[What the task asks]: How many lines of the items below contain the string "resolution"? Give only the number.

[Dataset records]
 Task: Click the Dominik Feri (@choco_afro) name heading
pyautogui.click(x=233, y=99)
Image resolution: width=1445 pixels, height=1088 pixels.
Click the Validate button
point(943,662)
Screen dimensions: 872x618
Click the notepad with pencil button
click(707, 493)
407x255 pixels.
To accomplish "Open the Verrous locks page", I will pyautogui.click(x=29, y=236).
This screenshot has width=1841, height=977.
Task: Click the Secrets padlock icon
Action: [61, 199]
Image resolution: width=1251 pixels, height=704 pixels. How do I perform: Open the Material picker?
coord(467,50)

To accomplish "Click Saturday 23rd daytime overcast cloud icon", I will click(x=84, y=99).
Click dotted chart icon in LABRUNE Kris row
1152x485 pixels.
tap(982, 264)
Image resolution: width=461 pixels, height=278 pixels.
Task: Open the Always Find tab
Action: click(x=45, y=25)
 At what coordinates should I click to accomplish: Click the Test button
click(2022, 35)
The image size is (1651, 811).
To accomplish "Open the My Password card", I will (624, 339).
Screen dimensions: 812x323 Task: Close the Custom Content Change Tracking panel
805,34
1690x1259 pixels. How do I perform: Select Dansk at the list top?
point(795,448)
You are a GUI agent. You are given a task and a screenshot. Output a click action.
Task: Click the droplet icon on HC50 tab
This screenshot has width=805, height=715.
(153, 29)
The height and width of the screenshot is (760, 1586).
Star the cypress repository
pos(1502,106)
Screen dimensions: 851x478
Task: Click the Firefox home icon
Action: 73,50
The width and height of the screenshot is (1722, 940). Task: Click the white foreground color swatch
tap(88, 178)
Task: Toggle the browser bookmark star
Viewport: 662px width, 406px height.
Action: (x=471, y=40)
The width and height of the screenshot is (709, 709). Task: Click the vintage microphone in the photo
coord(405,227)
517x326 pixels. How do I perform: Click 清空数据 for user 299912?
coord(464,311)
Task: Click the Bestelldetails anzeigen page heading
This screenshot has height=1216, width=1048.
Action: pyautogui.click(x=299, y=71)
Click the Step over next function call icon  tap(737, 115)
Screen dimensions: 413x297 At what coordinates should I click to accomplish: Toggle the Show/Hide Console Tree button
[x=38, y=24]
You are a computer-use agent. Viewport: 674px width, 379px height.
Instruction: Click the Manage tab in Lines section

[Response to the task]: 3